Collected data entries:
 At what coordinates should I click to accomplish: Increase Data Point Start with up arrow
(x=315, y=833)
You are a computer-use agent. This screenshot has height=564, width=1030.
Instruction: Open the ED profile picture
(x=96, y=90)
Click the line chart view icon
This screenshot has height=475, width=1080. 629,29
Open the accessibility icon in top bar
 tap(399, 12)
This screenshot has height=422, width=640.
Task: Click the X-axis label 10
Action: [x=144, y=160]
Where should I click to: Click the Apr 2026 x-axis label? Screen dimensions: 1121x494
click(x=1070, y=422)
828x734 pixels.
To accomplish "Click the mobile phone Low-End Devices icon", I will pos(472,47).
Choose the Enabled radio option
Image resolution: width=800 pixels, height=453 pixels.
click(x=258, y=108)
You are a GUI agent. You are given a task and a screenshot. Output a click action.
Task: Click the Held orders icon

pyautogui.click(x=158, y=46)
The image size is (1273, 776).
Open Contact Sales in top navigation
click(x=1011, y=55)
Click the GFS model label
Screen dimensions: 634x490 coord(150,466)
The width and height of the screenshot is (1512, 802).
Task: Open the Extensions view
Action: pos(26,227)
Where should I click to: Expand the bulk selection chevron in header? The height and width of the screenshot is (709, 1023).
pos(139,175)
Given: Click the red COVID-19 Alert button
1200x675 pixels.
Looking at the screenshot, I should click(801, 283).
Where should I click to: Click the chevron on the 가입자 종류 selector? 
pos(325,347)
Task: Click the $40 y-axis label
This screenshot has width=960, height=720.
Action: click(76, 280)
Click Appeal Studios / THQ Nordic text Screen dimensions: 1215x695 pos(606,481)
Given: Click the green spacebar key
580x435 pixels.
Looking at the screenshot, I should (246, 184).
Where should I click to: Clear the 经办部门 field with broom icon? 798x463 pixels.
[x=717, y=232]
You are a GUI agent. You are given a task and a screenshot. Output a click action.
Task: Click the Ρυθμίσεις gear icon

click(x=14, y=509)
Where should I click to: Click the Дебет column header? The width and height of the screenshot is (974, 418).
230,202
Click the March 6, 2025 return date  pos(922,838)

● Brief
Find the line with "Task: Click the Ρυθμίσεις gear icon" in the data above. Restate it and all later lines word for word, ending with the last line.

● Response
Task: Click the Ρυθμίσεις gear icon

click(x=14, y=509)
Where should I click to: Click the Дебет column header? The width and height of the screenshot is (974, 418).
230,202
Click the March 6, 2025 return date  pos(922,838)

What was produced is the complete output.